Task details: Look in the material below for the line holding "You are a GUI". Set it down exactly, with each later line up to and including the line holding "Click the Properties".
**** Input records ****
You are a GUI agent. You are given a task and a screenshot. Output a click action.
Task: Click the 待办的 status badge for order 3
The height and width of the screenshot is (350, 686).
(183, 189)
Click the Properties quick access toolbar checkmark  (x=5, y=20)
****
**** Input records ****
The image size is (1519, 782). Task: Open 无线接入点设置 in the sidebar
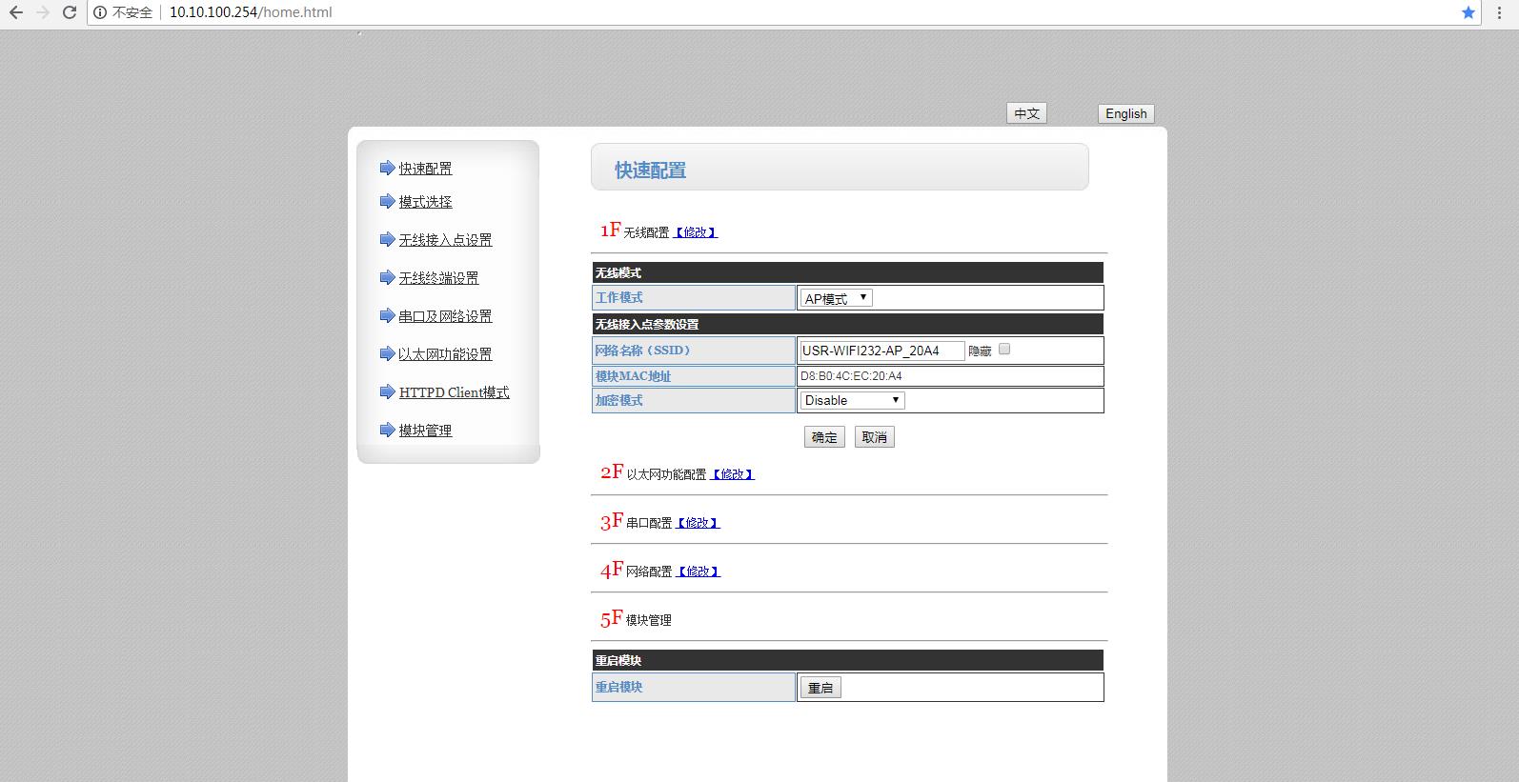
****
Answer to this problem:
You are a GUI agent. You are given a task and a screenshot. Output a click action.
Task: Click the 待办的 status badge for order 3
The height and width of the screenshot is (350, 686).
(183, 189)
Click the Properties quick access toolbar checkmark  (x=5, y=20)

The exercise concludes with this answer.